Legislation that would prohibit Virginia’s public colleges and universities from giving preferential treatment in admission decisions to students with connections to alumni and donors is expected to be sent to Gov. Glenn Youngkin later this session.

The Virginia House joined the Senate on Tuesday in unanimously approving the proposal. Both bills, which are identical, must now pass in the opposite chambers before reaching the governor for his approval.

Christian Martinez, spokesperson for Youngkin, signaled that the governor is likely to sign the measures.

“The governor will assess any legislation that comes to his desk, but believes that admission to Virginia’s universities and colleges should be based on merit,” he stated.

The proposed ban comes after the U.S. Supreme Court abolished affirmative action in higher education institutions nationwide in June. Following the court’s ruling that race-based admission policies at Harvard University and the University of North Carolina were unconstitutional, schools in Virginia have been revising their admission policies.

A study conducted by think tank Education Reform Now found that “most beneficiaries of legacy preferences are white.” It also identified Virginia as one of five states where a majority of public colleges and universities provide admission advantages to the children of alumni.

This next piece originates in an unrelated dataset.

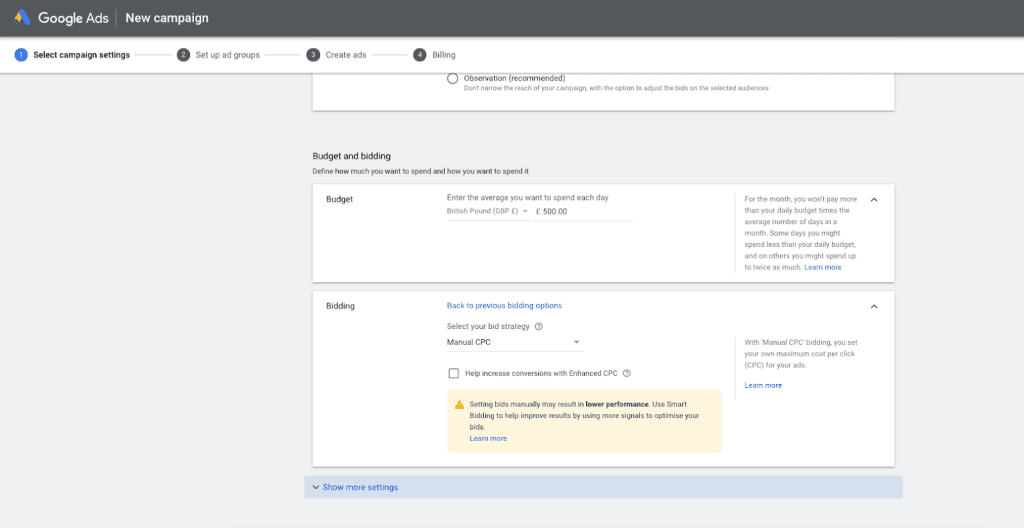This screenshot has height=528, width=1024.
Task: Select the Observation (recommended) radio button
Action: pos(453,79)
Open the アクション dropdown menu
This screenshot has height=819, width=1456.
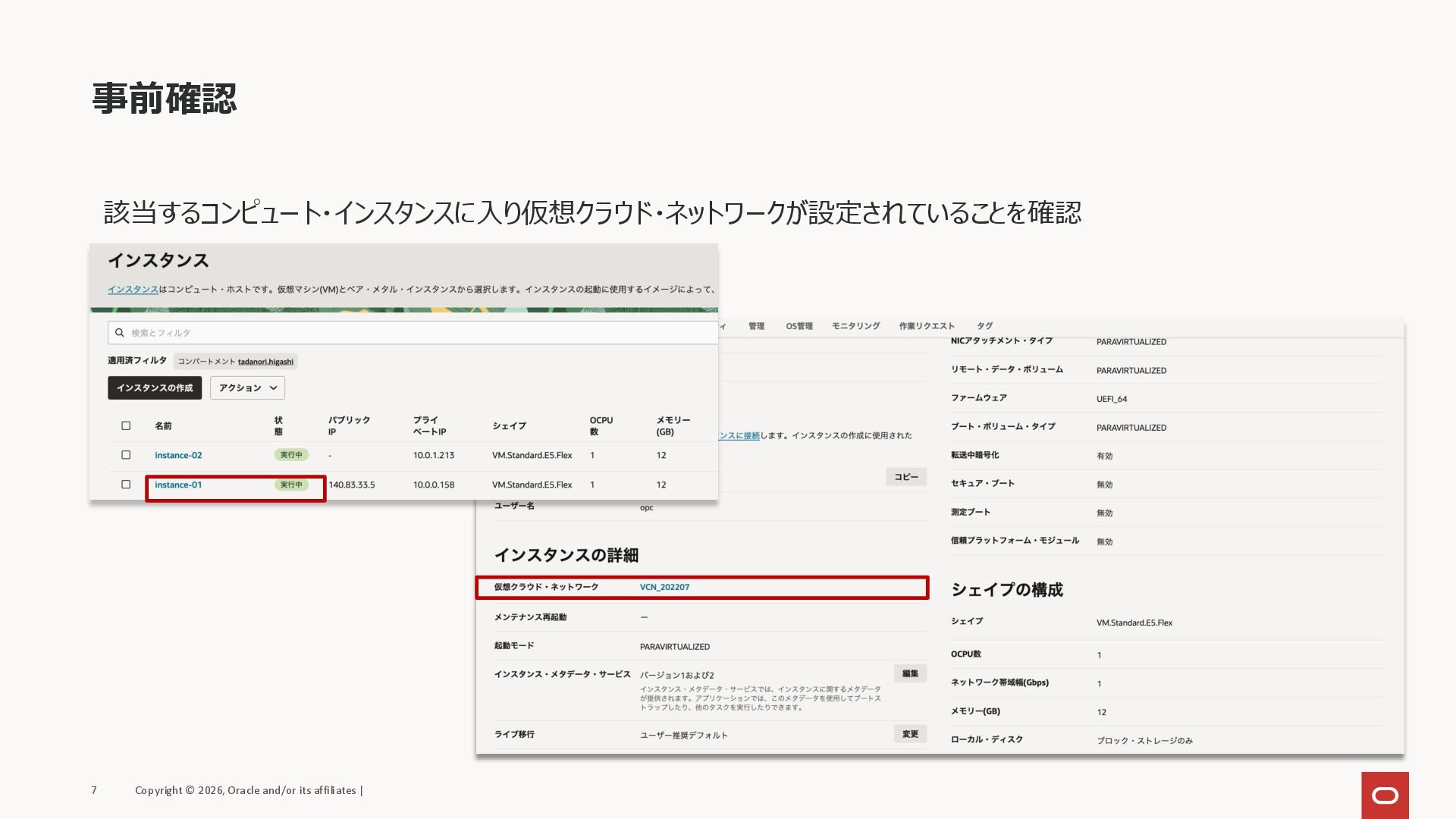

“All House Bill 48 states is that parental legacy or donor status will not play a role in determining admissions to colleges and public universities in Virginia,” stated Del. Dan Helmer, D-Fairfax, who sponsored the House bill, during a subcommittee meeting earlier this month.

Both Democrats and Republicans have shown support for this change.

“I believe it is completely discriminatory to grant special privileges to individuals based on their parents’ background, contributions, or the college they attended,” said Del. Thomas Garrett, R-Goochland, during the same meeting.

Garrett expressed his support for the proposal in order to “address discrimination and establish a fair playing field for all Virginians.”

Last week, the Senate version of the bill, sponsored by Sen. Schuyler VanValkenburg, D-Richmond, also received unanimous approval.

According to Education Reform Now, over 100 colleges and universities have discontinued legacy admissions since 2015, but as of 2020, 787 institutions still practice this approach.